The planned rate cuts is mid of the coming year however i had said previously things are feeling the bite and the economy showing weakness it actually was but not to the extent of consistent "negative"although even saying something like Canadian GDP going from 3.2 to 3.1 holdinf above say a targetted 3 is great thats bad!!! If it hit less than 3 the rates would have been cut and we would have been in a recession as far as i am concerned we always were. Regardless people and their stupid "soft landing" so that was what was created and the costs of goods especially foods have gone up and our purchasing yet again down and that too on essentials.

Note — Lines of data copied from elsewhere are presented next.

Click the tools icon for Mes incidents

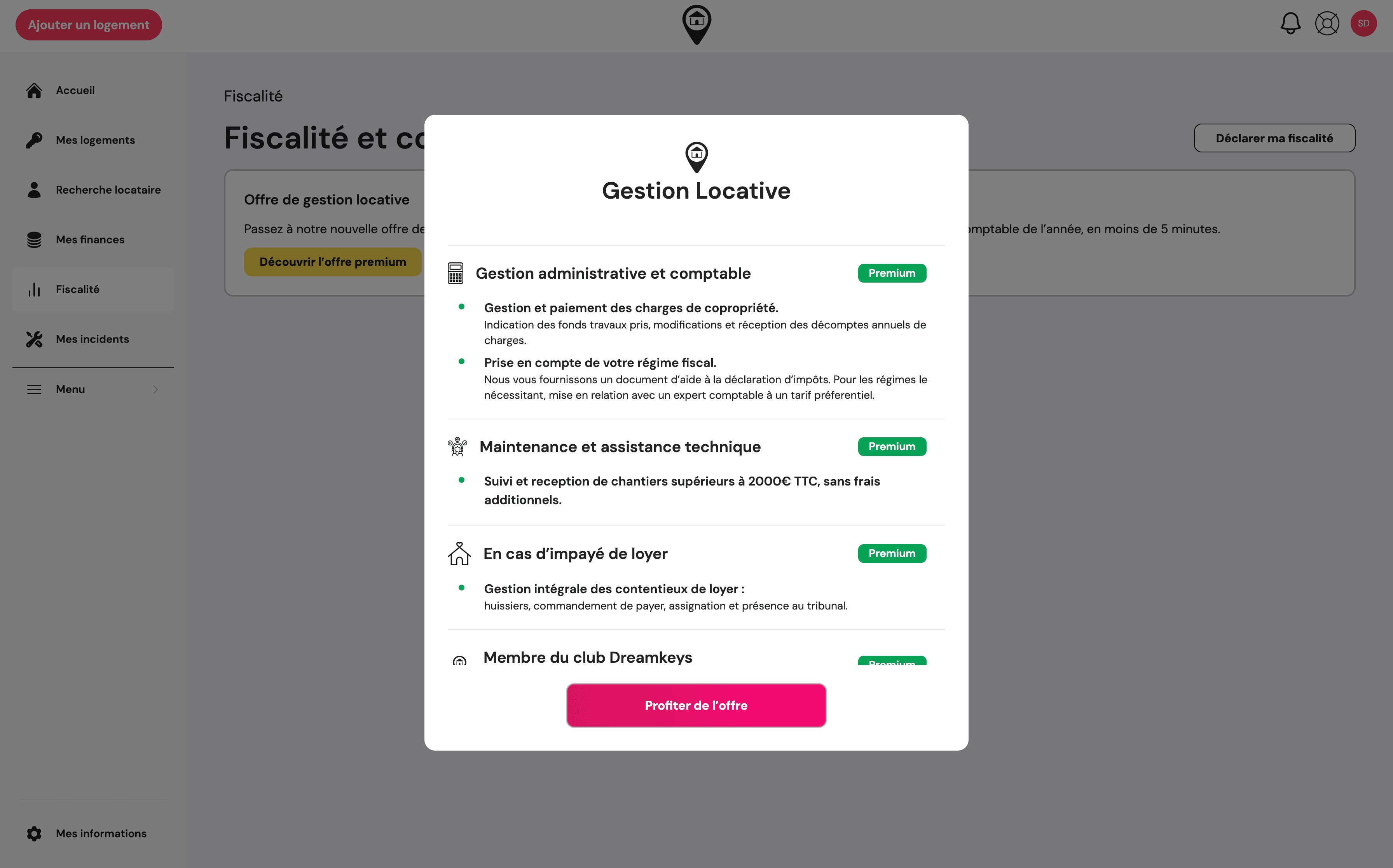click(34, 339)
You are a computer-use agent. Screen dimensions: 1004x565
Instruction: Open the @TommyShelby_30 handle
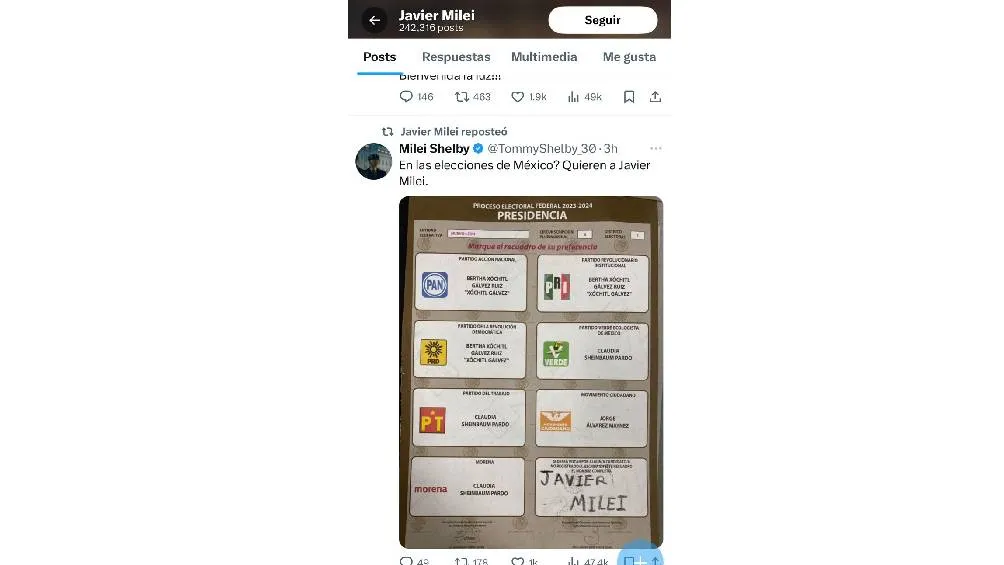pyautogui.click(x=542, y=149)
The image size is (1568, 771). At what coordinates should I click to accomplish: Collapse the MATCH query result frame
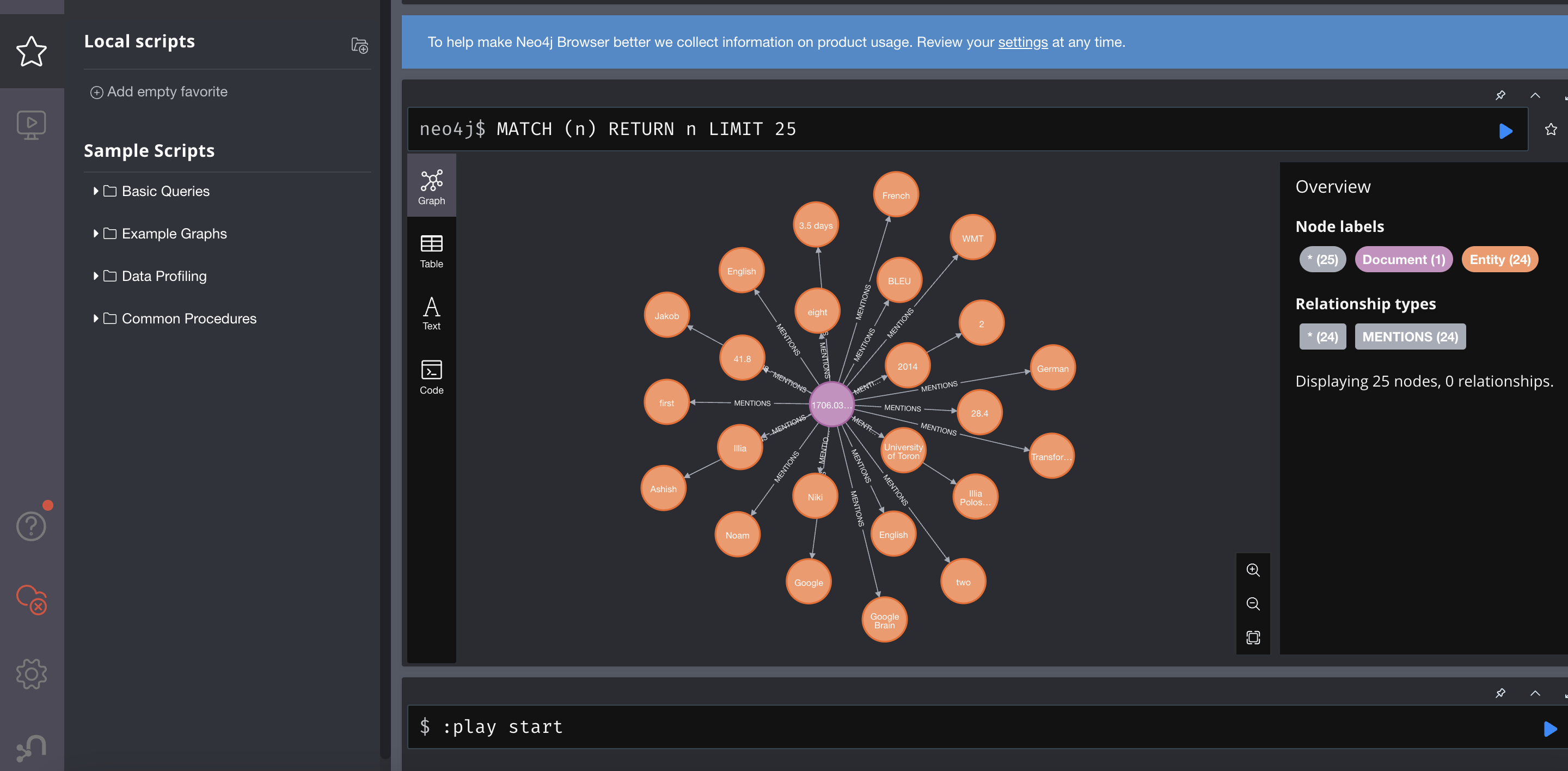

In any case, with the overall turn ans rates not likely to be raised and most likely to be getting cut the market will only turn around in all liklihood. It is not the time to sell into stupid .015 fears the market will only rise but will likely still take its due course however i suspect more stability and then continous move up. I have as i said priced these shares .04 to .05 i expect we hit that and potential .10 plus coming year. I would love .20 plus but conservatively .05 to .10 i would add actuallt but i have said why i will not likely myself do so it has to strategically trading if we only see a small rise my sell is around the .04 to .05 so i will not buy at .03 even though my average is there .028 it would have to be .02 or less with me seeing the same value as i do now which means there cant be dilution and no off setting revenue and if there is i would have to feel that somewhere the off set will be string enough to hold a perceived .04 to .05 so i am done buying. I have enough to work with i will be waiting closer to .10 in the coming year i expect these to really start moving around the Spring solar seems season driven meaning it seems weak in fall winter stronger in spring summer from my fast and dirty reflecting from my memory on all solars i have held. Most solars are best bought under .05 as most i held seem to get there at some point or the other if they didnt go belly up...natcore (nxt) qsolar qsl both belly up i handled them wrong, egt prior stg is hammered here fell from $2.25 at one point, i also enerdynamics fell from $1.00 eht i believe was the ticker belly up i believe. Get at .05 or less target .10 plus.
In any case i would hold but find your sell price buy accordingly to it. Not likely less than .025 moving forward if .02 and i can add i will if .025 bid ask .03 no my absolutle lowest strike point is .04 that is the 25 percent minimal gain but not at all my desire. I will definitely wait until Spring before making any moves to sell.